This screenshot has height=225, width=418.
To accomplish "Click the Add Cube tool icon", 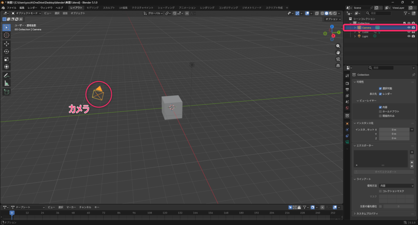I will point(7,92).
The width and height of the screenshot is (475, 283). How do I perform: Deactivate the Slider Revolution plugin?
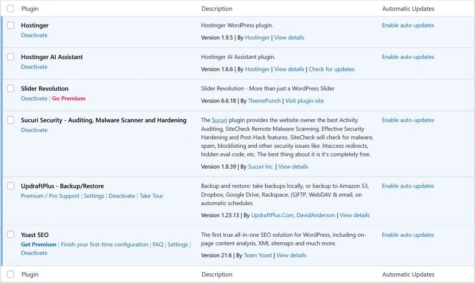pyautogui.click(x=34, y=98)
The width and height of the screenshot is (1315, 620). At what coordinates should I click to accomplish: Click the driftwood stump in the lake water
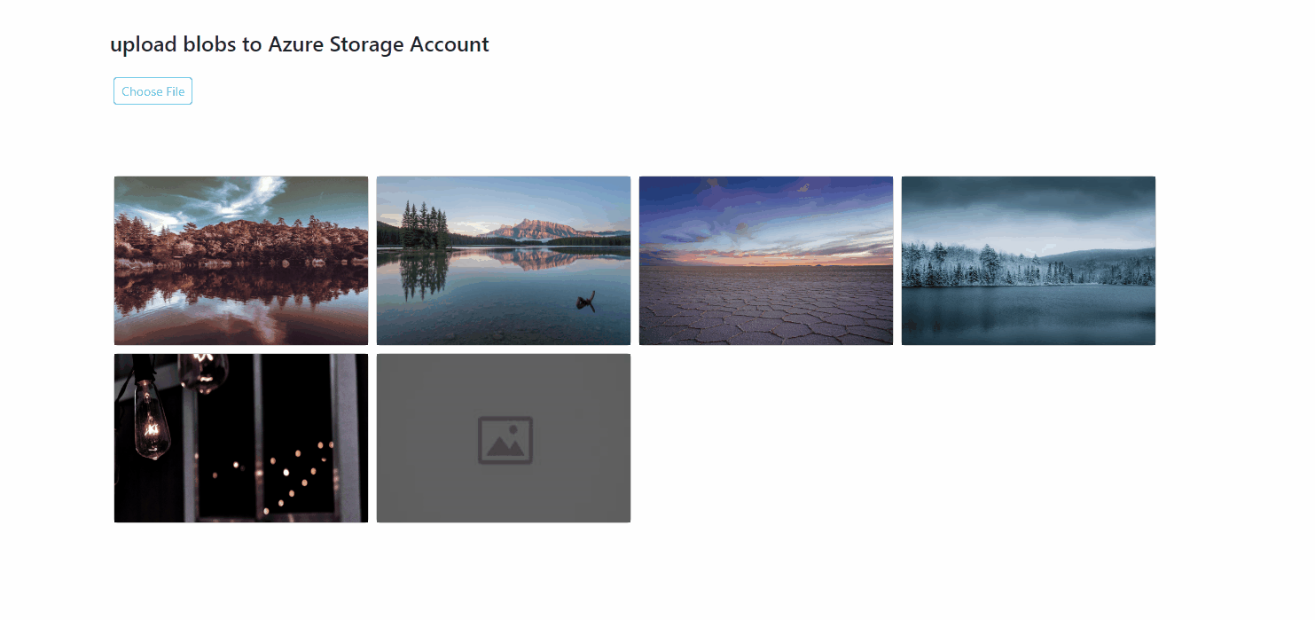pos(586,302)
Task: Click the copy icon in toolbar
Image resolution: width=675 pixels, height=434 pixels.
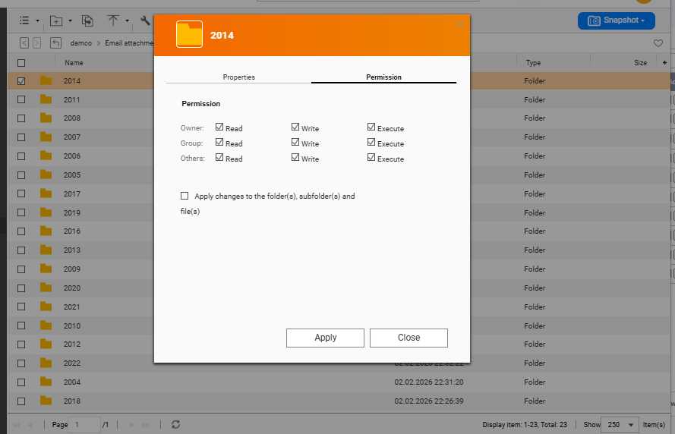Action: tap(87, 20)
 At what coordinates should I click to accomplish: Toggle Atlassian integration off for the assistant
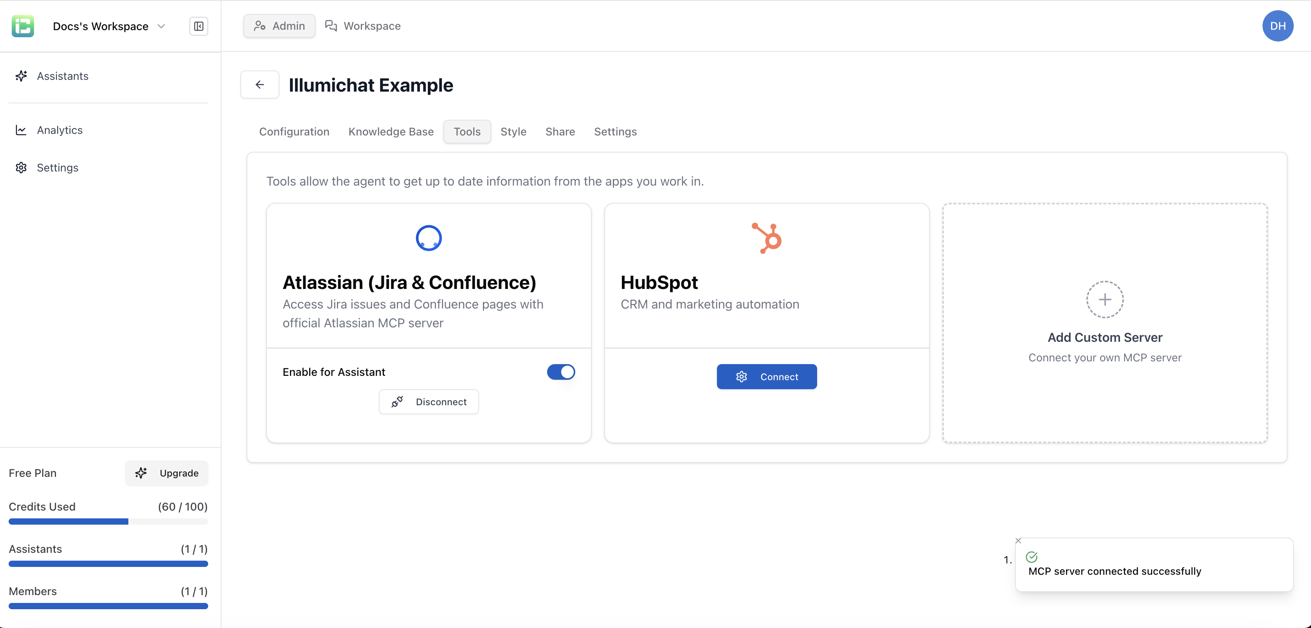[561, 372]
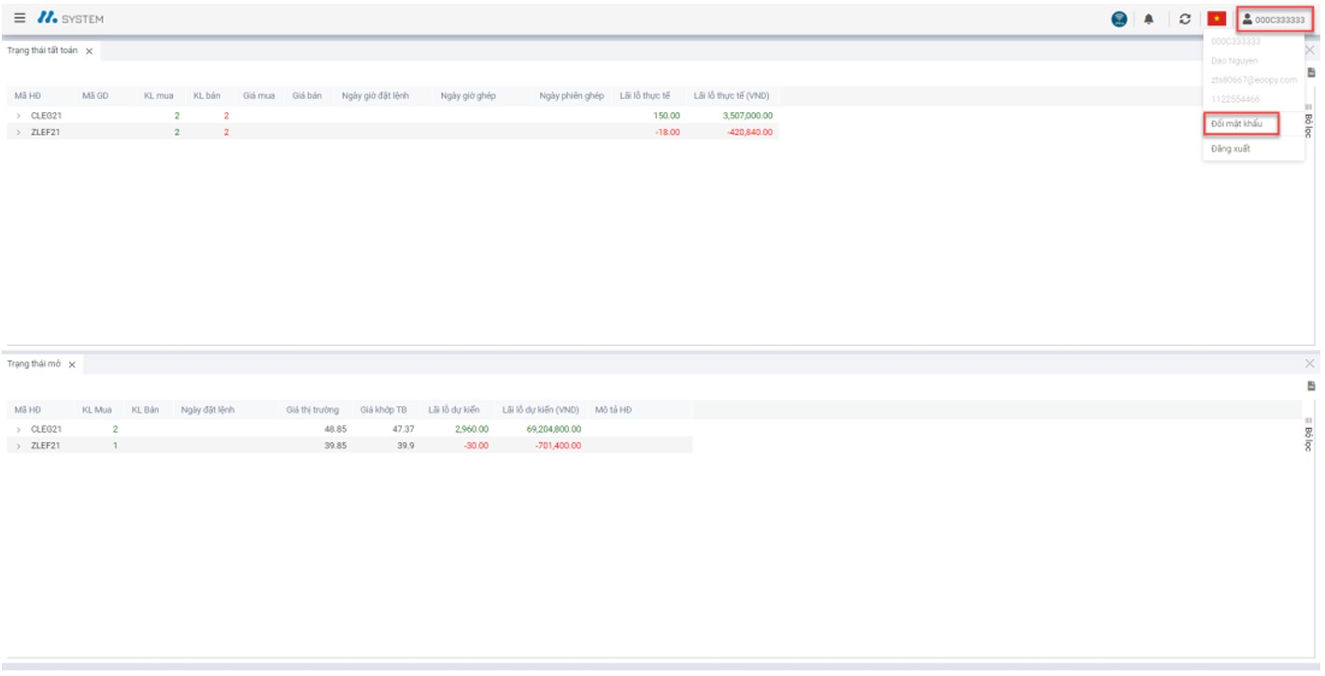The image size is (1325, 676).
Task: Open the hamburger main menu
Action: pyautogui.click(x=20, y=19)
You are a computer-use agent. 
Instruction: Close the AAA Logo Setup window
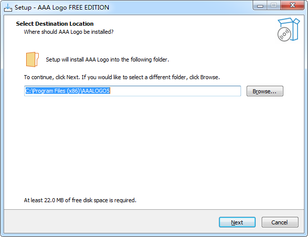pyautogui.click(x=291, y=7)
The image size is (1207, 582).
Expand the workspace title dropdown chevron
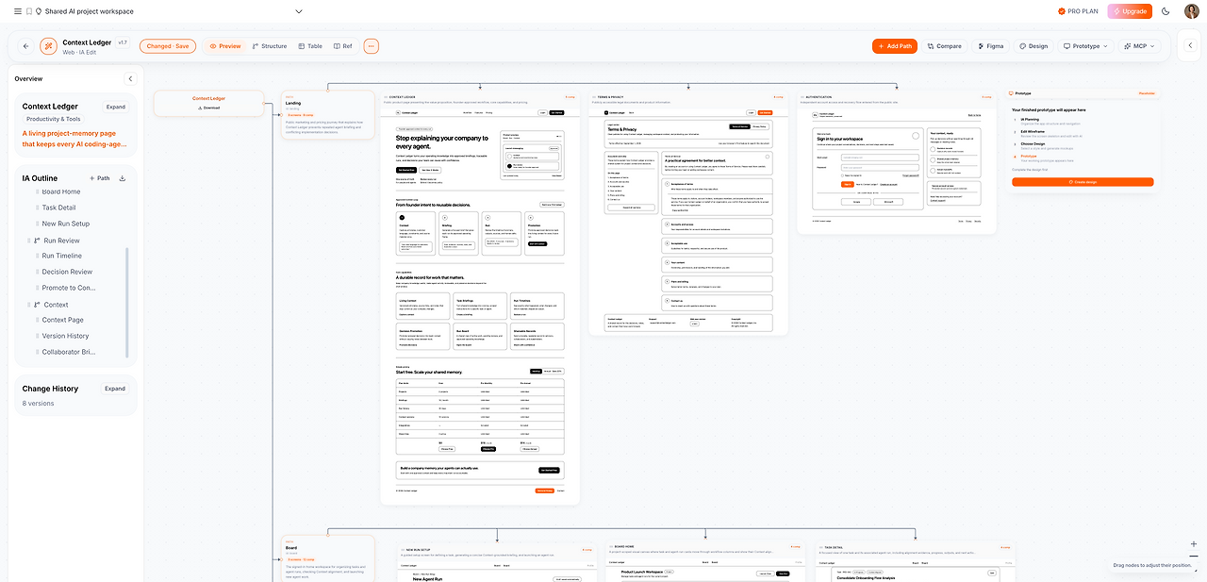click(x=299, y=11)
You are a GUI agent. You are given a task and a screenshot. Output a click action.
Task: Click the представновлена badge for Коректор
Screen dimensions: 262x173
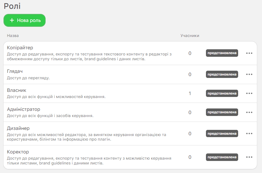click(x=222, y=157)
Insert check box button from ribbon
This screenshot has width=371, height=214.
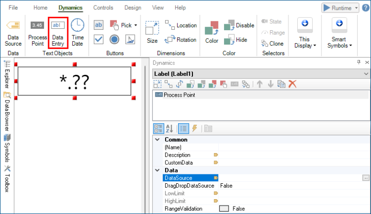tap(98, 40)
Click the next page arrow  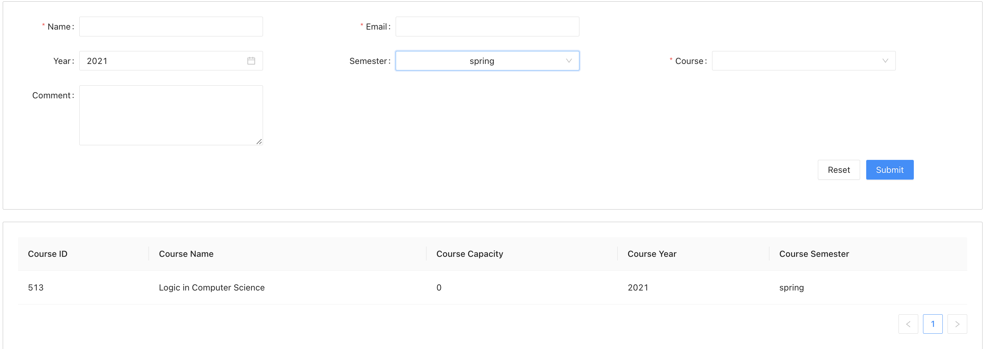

**WORK REQUIRED:** Copy out each line of the data containing the string "agent".

**RESPONSE AREA:**
You are a computer-use agent. 
You are a GUI agent. You are given a task and a screenshot. Output a click action.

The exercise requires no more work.